En la sala contigua descubriremos los ventiladores antes mencionados, unos aparatos negros que están colocados frente a decenas de cajas de fruta que transpiran por todos lados y en cuyo interior, en unas pequeñas mallas de color amarillo, hay kilos y kilos de caracoles esperando su destino. Aplicarles aire durante cuatro o cinco días los fuerza a secarse, lo que los purga –es decir, sueltan el excremento y el agua– y, una vez dormidos, son depositados en la cámara frigorífica, donde se mantienen hibernando, vivos, para venderse directamente como producto gourmet o ser usados como sementales.
El caracol, recuerda Benito, puede vivir hasta tres o cuatro años, pero eso es algo anecdótico por los innumerables depredadores naturales que lo acechan. "Se los comen los pájaros, las hormigas, los aplastan los coches o los zapatos, y el que se queda pegado a cualquier lado muere deshidratado por el sol. Lo pilla todo. Por eso ponen 80 o 100 huevos de una tacada. El que llega a adulto se comporta como especie, no como individuo. Un caracol pesa una media de 8-10 gramos y hace una puesta de 3-4 gramos, huevo a huevo, el equivalente a la mitad de su peso. Si se vuelve a aparear y vuelve a poner, cae exhausto y muchas veces muere".

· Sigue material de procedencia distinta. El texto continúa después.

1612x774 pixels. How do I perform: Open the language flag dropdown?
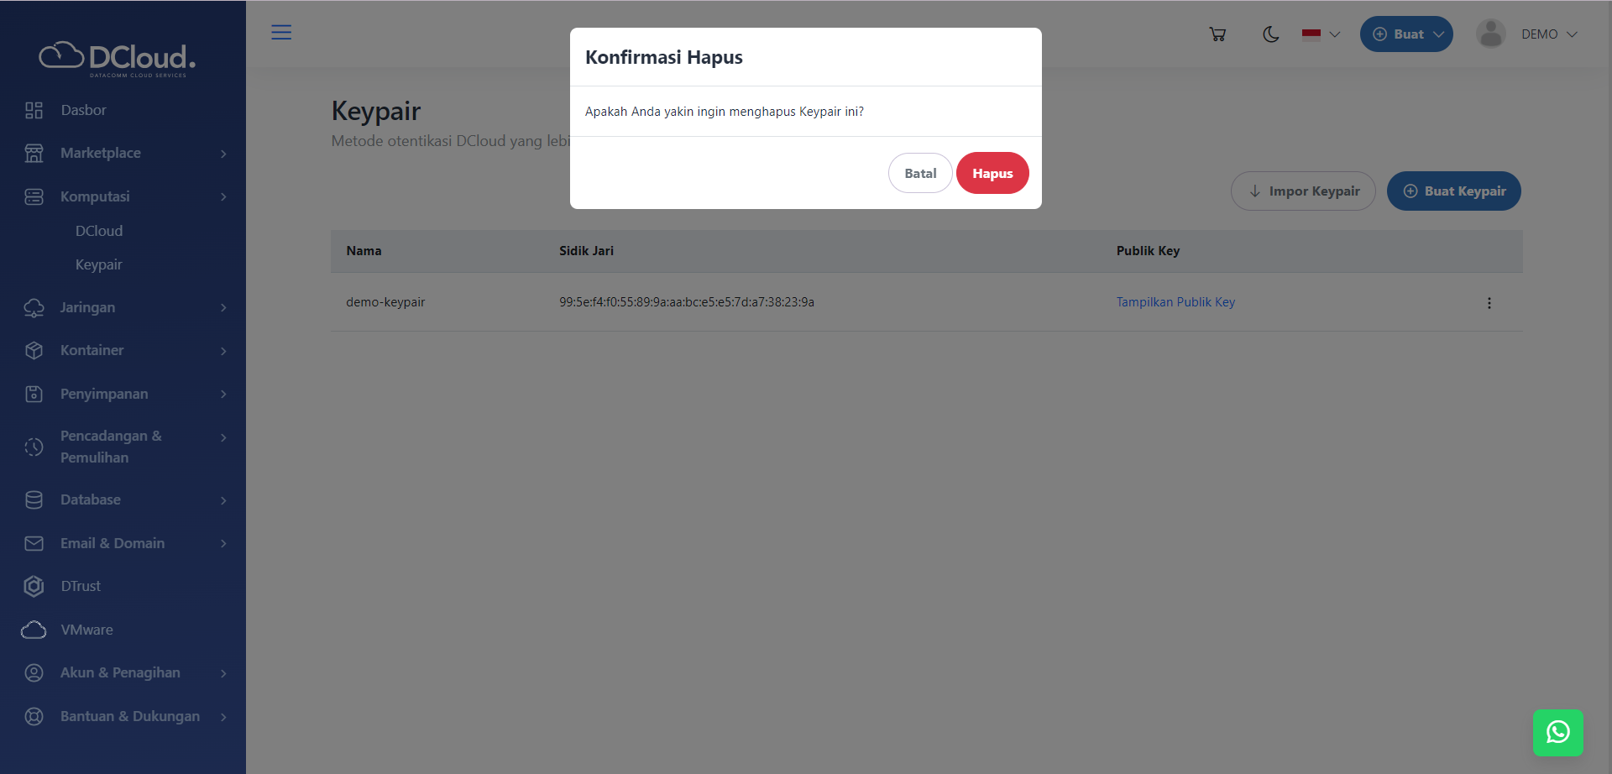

Resulta apasionante escuchar a Jorge y Raúl Benito hablando de un animal aparentemente tan poco interesante como si se tratara de un misterio de la naturaleza aún por descubrir. "Recuerda que la ganadería lleva milenios de conocimiento y esto de los caracoles... aún está en pañales. Ni siquiera tenemos un veterinario para esto", ironiza. A pesar de la humildad de conocimientos de la que hacen gala los hermanos, ellos sí que saben diferenciar pequeños detalles que marcan la gran diferencia: los distinguen según su morfología, su color, su madurez, su edad. No es lo mismo un escargot francés que un burgajo; tampoco un serrano que una cabrilla.
Por eso no puedo evitar sonreír cuando Raúl se acerca, emocionado, con algo entre las manos, con si hubiese descubierto un pequeño tesoro. "¿Qué tiene de especial?", le pregunto, ingenuo, al ver un caracol como otro cualquiera despertando entre sus dedos. "¿No lo ves? ¡Tiene la concha del otro lado! Esto es algo rarísimo". Los 'patriarcas' del caracol de Ciudad Rodrigo, en fin, aún tienen mucho que enseñarnos.